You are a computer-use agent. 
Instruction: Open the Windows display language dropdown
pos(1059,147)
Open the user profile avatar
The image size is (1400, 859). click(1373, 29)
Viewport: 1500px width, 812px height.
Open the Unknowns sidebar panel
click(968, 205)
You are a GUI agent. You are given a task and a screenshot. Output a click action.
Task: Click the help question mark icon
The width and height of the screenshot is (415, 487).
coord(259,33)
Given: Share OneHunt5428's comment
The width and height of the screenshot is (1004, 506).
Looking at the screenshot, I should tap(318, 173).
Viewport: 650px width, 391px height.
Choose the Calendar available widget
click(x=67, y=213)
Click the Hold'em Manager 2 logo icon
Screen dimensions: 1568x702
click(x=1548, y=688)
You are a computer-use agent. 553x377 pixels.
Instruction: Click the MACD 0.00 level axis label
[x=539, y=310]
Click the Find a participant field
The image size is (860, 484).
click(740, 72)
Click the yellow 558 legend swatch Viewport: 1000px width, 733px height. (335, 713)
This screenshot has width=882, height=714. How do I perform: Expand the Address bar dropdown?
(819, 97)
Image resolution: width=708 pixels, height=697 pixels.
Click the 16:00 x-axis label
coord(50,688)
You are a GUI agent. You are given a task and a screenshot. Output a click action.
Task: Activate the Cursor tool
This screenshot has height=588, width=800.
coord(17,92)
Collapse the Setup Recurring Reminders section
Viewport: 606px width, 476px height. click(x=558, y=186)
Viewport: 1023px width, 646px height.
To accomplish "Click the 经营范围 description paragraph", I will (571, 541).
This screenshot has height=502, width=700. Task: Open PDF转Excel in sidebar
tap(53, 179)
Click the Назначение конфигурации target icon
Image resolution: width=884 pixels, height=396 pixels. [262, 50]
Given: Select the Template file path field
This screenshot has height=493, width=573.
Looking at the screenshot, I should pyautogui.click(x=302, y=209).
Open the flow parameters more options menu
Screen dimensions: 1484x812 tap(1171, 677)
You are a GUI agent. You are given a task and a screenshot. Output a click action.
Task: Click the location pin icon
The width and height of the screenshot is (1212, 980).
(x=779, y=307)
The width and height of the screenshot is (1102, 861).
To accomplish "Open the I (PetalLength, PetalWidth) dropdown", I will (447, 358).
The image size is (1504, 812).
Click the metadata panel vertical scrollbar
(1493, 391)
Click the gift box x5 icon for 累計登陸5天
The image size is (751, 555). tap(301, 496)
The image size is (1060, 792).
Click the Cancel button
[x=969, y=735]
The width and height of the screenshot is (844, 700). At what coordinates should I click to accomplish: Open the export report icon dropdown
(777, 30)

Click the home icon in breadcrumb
★ ★ ★ ★ ★ ★ ★
**WHAT THE TASK ASKS:**
Above are the records; copy each line from them that includes the string "will".

**RESPONSE TO THE TASK:**
To accomplish "Click the 经营范围 description paragraph", I will (571, 541).
To accomplish "Open the I (PetalLength, PetalWidth) dropdown", I will (447, 358).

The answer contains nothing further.